# goat in bloat plz help!



## rkl4570 (Nov 21, 2011)

Our wether just went into bloat an hour or so ago, I caught it pretty quick. I gave them a big clump of greens, but the same size as they get everyday. About 30 mins to an hour later I went to give them some more and he wasn't pacing the fence, he was laying down looking sick and bloated. If he's not trying to break the fence down for food then something's wrong!

We got him up and gave him 6 oz of bloat release, and got his front feet up onto the tires and gave intervals of massage and walking around. Alot of it got burped out and he has pooped. About 20 mins ago we tried to give him 2tbsp of baking soda in water, but he only got about half of it. Hes still lethargic and still has a small bubble. Is there anything more we should do other than more massage? We decided to leave him alone for a few mins. :sigh:


----------



## Randi (Apr 22, 2011)

It sounds like you're doing fine. Just be patient and keep doing what you are doing. I am a strong believer in Banamine for bloat. I might suggest that Baking Soda Balls are easier to give than liquid. Just keep him moving now and then. Lots of massage. If he's been burping and has moved his bowels I would think the worst is past. I would refrain from feeding grain for a day or two.


----------



## rkl4570 (Nov 21, 2011)

- **Exercise A**:
List every treatment substance or product that the goat bloat thread names as given to the goat or recommended for it.
- **Exercise B**:
Write out everything in the goat bloat thread from "We got him up" down to "(Apr 22, 2011)".
The entries that follow have nothing to do with the goat bloat thread.

- **Record excerpts**:
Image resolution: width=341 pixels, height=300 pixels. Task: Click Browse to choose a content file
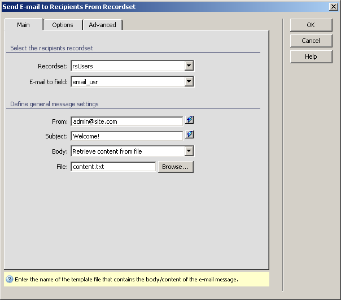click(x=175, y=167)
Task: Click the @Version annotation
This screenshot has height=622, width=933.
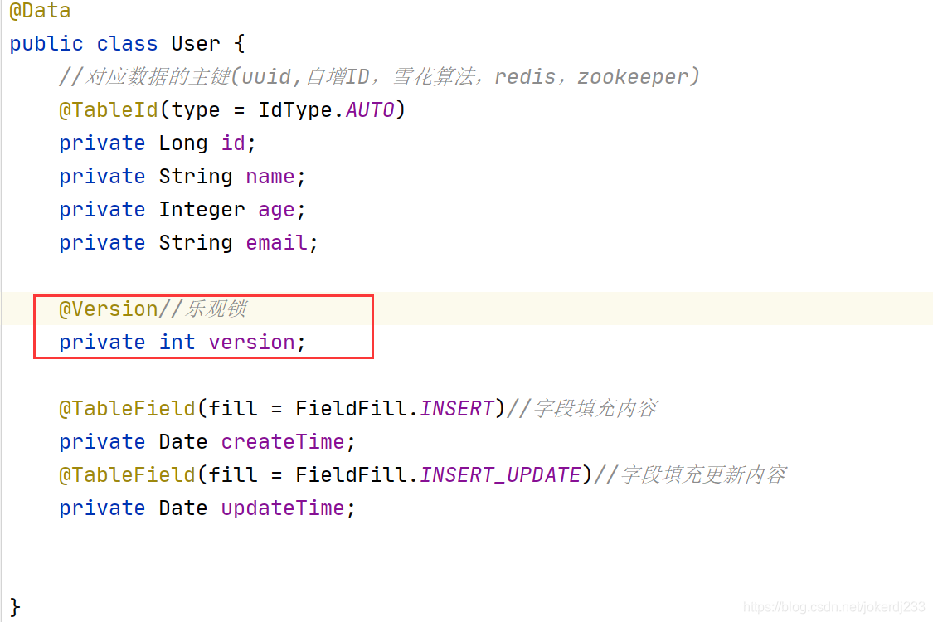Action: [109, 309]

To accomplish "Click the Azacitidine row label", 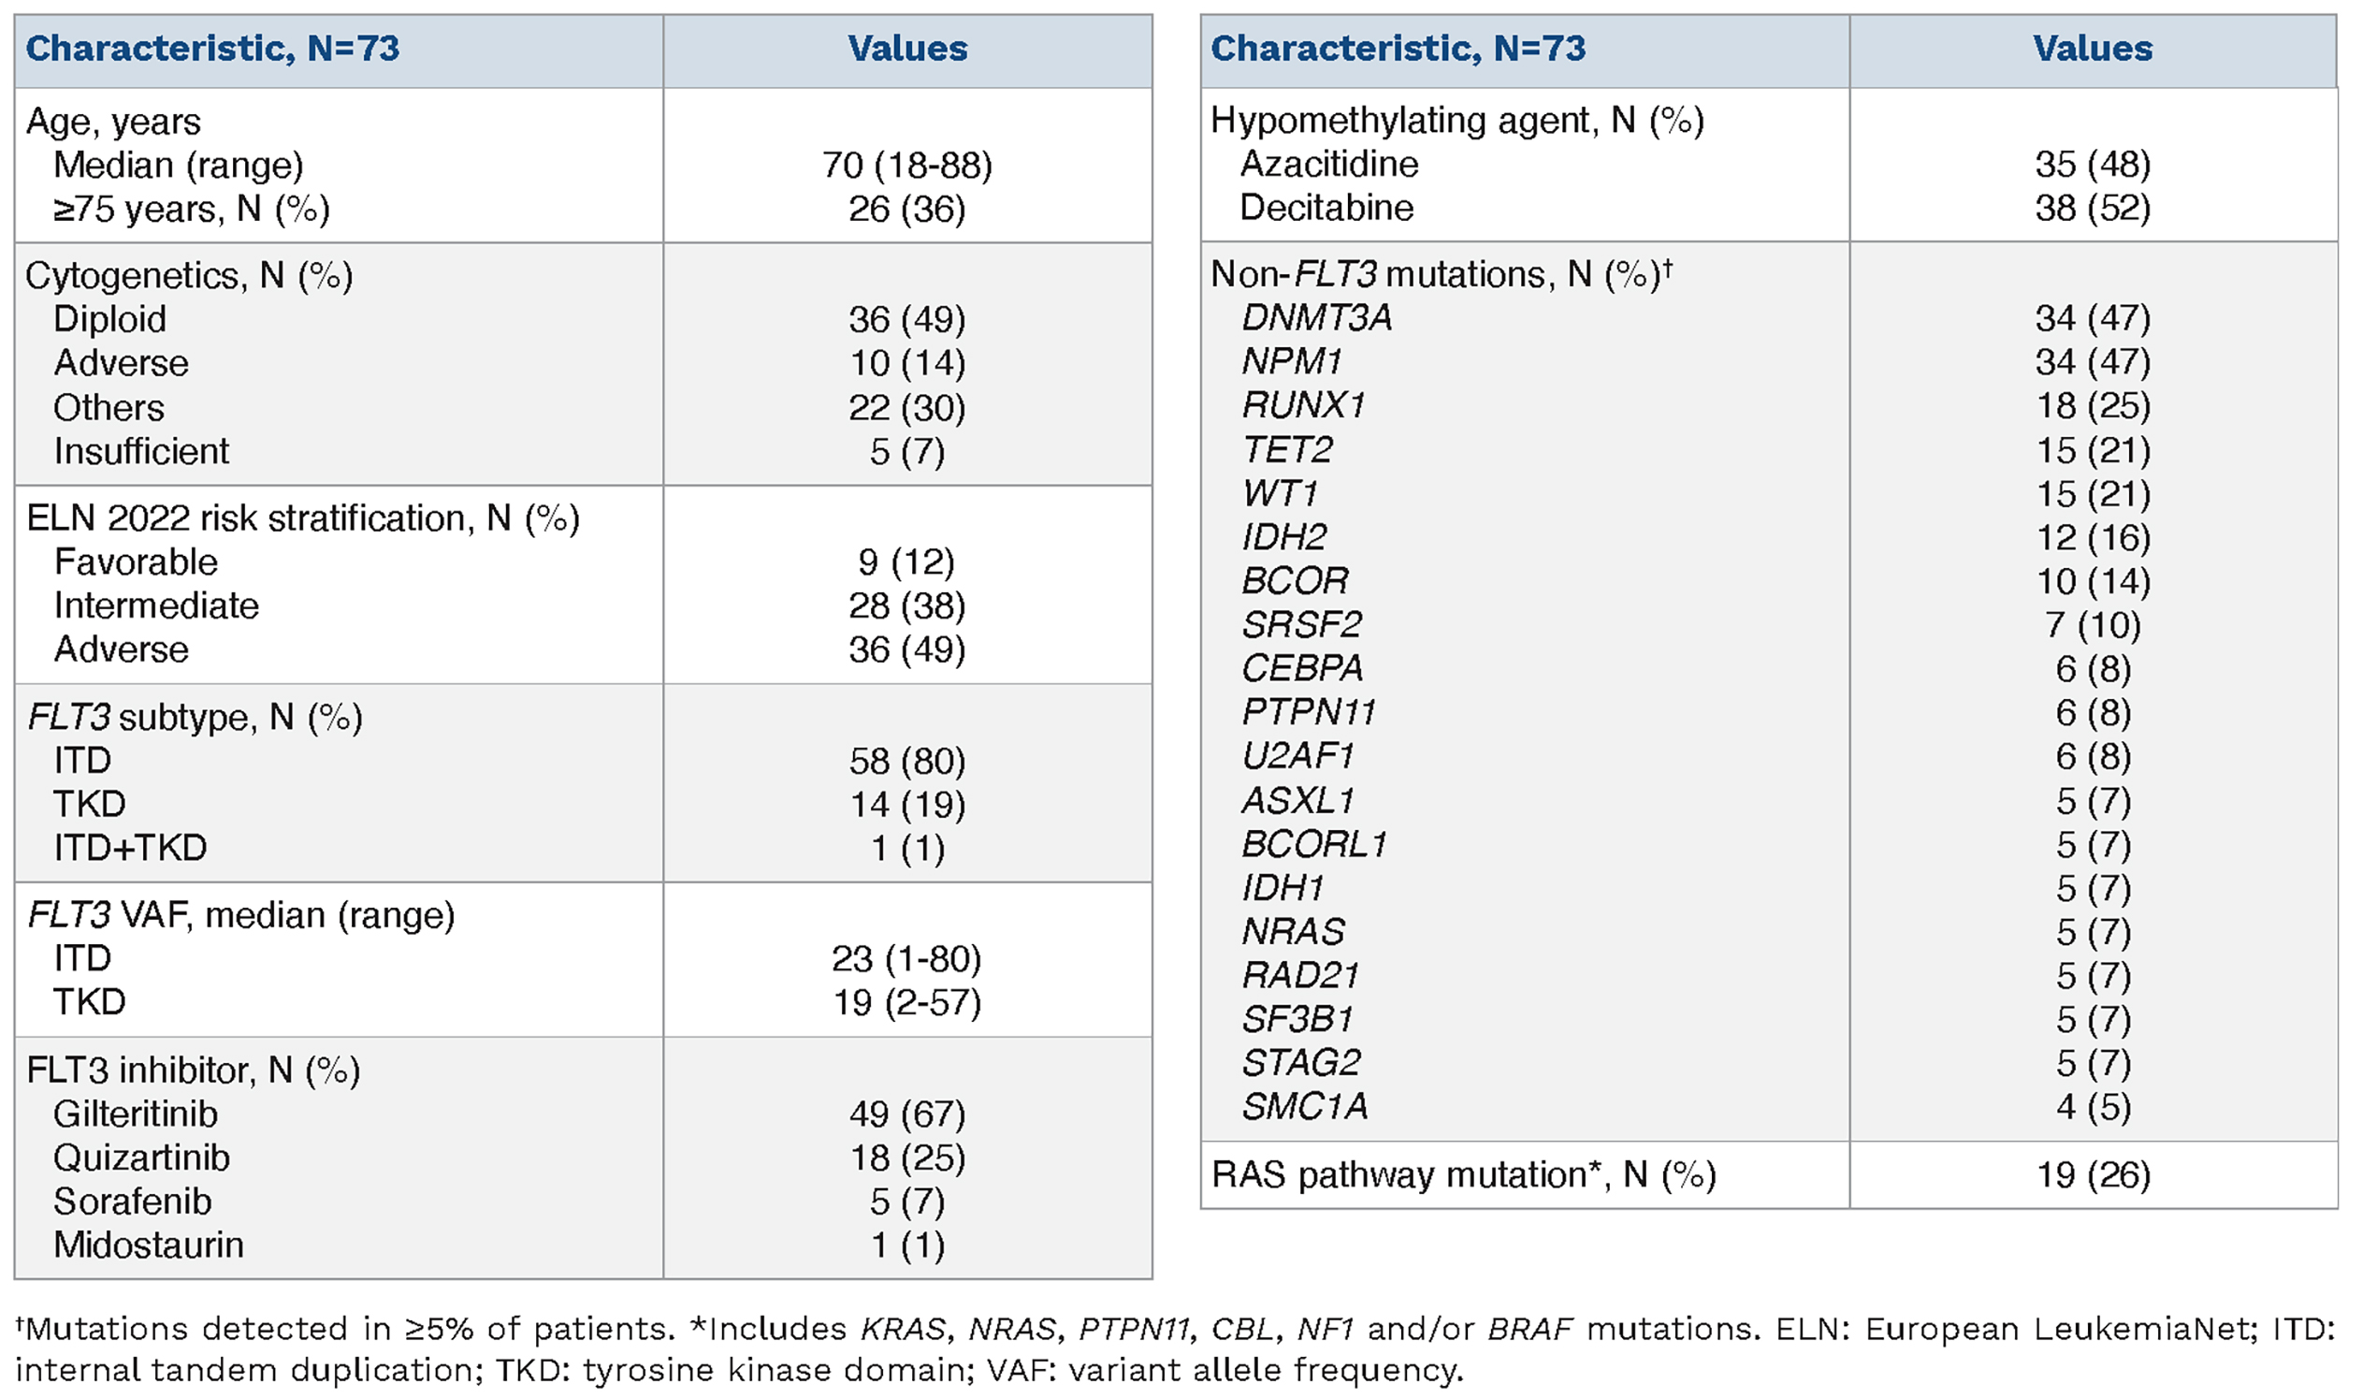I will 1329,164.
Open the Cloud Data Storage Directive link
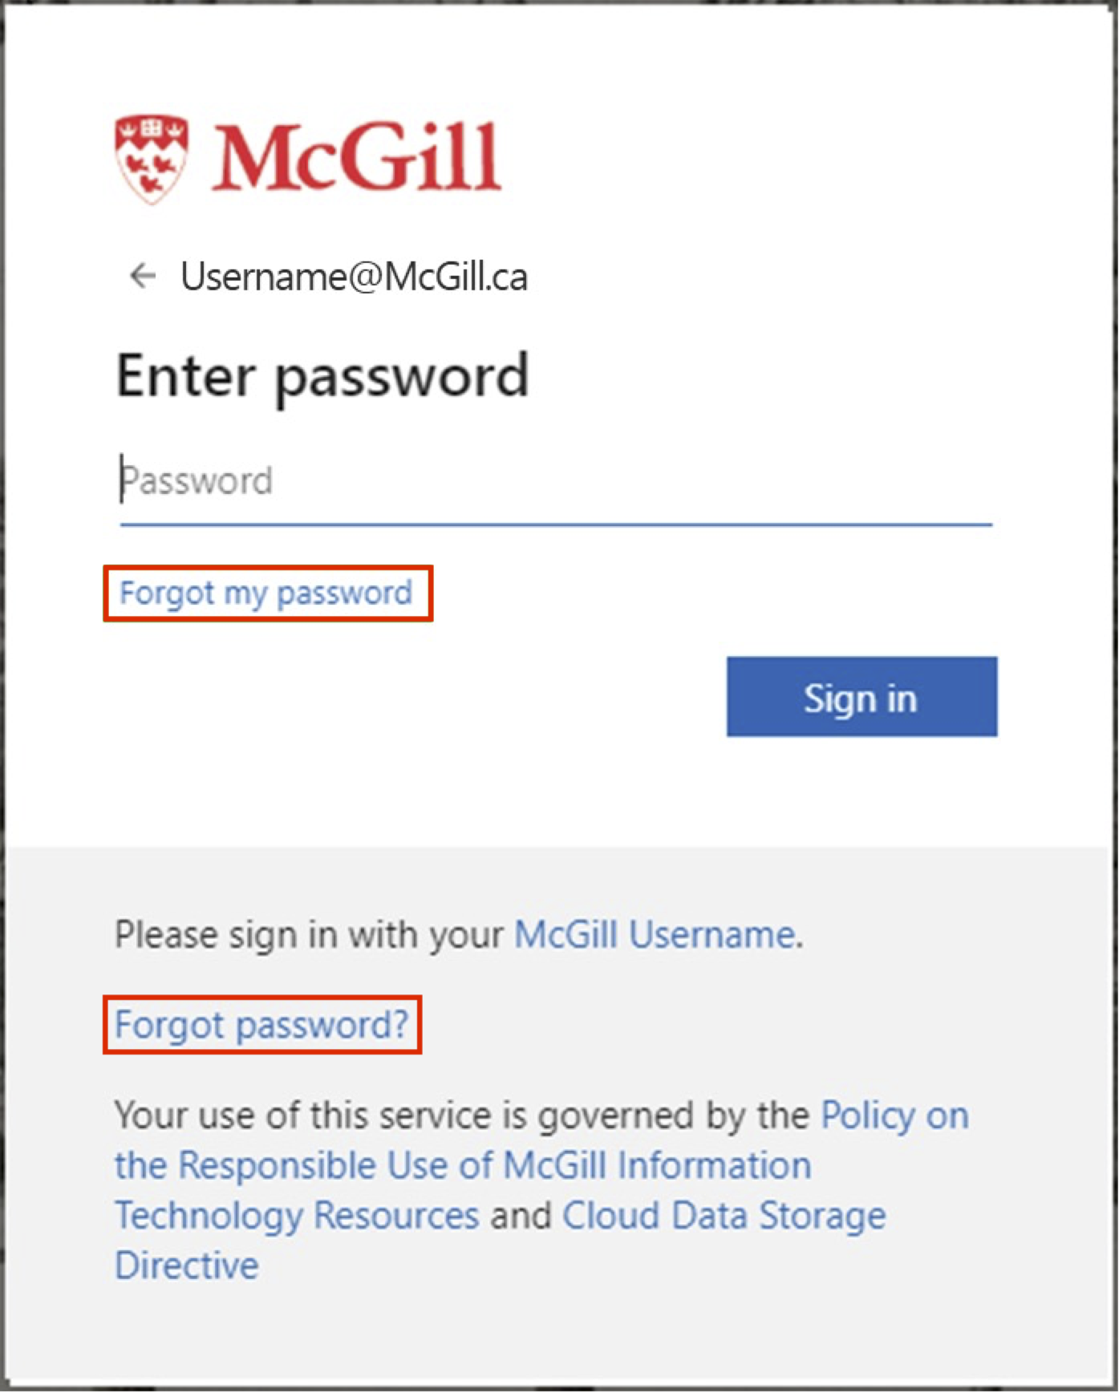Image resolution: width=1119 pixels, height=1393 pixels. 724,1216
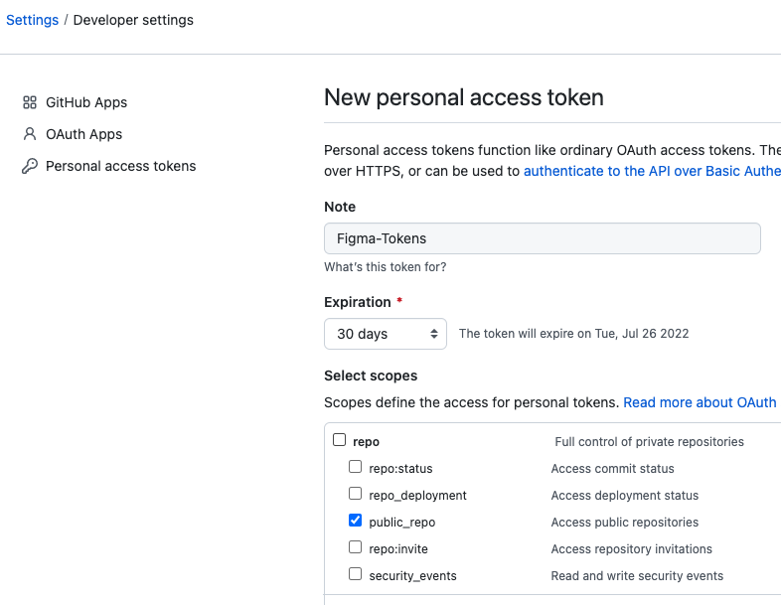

- **Expected output A**:
- bloat release
- baking soda in water
- Banamine
- Baking Soda Balls

- **Expected output B**:
We got him up and gave him 6 oz of bloat release, and got his front feet up onto the tires and gave intervals of massage and walking around. Alot of it got burped out and he has pooped. About 20 mins ago we tried to give him 2tbsp of baking soda in water, but he only got about half of it. Hes still lethargic and still has a small bubble. Is there anything more we should do other than more massage? We decided to leave him alone for a few mins. :sigh:


----------



## Randi (Apr 22, 2011)